One thing to consider as a contractor is that if you decide to go umbrella, your hourly rate will remain the same and the umbrella company will deduct the correct taxes prior to your payment. However, if you go PAYE through the agency, your hourly rate will reduce. This is to account for the fact that umbrella and PSC pay rates automatically include statutory deductions (employers NI and holiday pay), and going PAYE will mean these statutory deductions are removed from your hourly rate. This is because the recruitment agency accounts for this directly with HMRC.

Other things to consider

We do need to wait for further information to be released from both the Local Authorities we recruit to and the Managed Service Providers (MSPs) who run those contracts (Adecco, Comensura, Matrix etc).

There is a chance that the Local Authorities and MSPs will have a viewpoint on how they want contractors to work and we must wait for this response. We expect that over the coming weeks, more information will be released and we can let you know what impact this may have.

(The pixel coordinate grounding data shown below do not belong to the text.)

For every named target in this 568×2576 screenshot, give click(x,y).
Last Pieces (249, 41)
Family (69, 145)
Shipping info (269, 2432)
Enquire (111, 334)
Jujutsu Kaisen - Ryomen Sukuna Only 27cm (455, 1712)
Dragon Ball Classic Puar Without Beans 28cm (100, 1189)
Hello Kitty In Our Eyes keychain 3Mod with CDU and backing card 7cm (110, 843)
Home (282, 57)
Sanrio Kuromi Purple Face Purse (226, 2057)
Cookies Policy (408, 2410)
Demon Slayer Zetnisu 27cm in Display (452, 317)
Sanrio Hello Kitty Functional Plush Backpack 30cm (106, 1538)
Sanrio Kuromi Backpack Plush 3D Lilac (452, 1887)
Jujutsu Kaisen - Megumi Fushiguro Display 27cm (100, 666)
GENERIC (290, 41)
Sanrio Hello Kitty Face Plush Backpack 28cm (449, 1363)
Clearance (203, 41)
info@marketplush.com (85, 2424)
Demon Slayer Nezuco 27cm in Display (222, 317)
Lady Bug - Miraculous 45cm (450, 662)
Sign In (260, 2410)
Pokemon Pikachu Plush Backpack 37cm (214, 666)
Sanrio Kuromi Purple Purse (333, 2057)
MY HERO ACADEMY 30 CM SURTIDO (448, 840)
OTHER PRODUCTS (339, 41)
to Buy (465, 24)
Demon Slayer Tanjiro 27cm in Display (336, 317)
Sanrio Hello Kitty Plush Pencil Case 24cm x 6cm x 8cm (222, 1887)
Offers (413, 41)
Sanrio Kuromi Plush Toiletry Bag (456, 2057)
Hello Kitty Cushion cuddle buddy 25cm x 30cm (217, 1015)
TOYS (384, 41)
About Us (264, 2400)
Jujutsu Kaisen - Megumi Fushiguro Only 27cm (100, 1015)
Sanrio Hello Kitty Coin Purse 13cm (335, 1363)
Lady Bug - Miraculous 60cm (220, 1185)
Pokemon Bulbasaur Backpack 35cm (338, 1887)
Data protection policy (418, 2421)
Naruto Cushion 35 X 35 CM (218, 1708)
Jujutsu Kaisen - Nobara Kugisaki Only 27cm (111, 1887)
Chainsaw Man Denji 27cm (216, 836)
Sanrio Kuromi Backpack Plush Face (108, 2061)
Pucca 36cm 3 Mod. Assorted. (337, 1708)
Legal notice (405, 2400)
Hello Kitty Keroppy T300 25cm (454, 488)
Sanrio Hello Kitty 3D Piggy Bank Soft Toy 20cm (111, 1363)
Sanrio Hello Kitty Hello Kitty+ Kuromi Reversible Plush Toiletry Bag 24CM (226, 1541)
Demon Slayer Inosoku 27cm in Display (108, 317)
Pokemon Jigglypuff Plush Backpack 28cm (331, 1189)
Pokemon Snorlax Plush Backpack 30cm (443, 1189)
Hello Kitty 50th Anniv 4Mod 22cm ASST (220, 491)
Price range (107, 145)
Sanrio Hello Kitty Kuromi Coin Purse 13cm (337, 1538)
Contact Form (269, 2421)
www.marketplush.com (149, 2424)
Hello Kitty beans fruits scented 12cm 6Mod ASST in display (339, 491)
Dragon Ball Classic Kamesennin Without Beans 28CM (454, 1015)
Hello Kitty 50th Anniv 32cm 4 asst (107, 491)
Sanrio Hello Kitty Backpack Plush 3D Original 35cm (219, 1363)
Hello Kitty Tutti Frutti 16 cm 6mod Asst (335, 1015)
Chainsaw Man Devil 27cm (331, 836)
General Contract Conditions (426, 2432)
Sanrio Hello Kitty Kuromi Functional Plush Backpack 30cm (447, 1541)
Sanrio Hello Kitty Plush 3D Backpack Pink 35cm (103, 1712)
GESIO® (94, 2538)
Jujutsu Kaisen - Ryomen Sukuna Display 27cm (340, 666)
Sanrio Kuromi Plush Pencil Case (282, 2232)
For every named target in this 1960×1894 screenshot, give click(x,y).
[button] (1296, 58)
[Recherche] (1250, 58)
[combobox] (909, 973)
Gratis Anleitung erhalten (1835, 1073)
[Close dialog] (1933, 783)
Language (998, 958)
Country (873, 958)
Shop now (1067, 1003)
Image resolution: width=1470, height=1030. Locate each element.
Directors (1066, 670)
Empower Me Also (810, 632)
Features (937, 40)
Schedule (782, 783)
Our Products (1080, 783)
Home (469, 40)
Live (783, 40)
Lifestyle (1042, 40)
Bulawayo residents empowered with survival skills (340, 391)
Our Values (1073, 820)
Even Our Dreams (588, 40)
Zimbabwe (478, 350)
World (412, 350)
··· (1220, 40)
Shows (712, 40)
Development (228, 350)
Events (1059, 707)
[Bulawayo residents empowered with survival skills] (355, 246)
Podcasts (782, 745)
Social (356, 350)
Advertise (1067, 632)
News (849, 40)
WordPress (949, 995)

There is a considerable chance that Local Authorities and MSPs will take the decision to no longer accept workers through a PSC / LTD company and only accept those on assignment through an umbrella company or PAYE only. This is speculation, but we do expect some policy to be introduced around this. 

What next?

In the coming weeks, Charles Hunter Associates will be liaising with Local Authorities and MSPs to determine what course of action they want PSC workers to take. We will also be providing a list of compliant umbrella companies for consideration which we will distribute in March.

I am sure that this communication will evoke a lot of questions and need for clarification and we are here to support you and help with this. On that basis, Charles Hunter Associates will be hosting a webinar on Wednesday 8th February between 7pm and 8pm to discuss this in more detail and answer your questions on the night.

What is most important is that assignments are not disrupted, and information is clear and we will be doing all we can to support our workers during this period of change.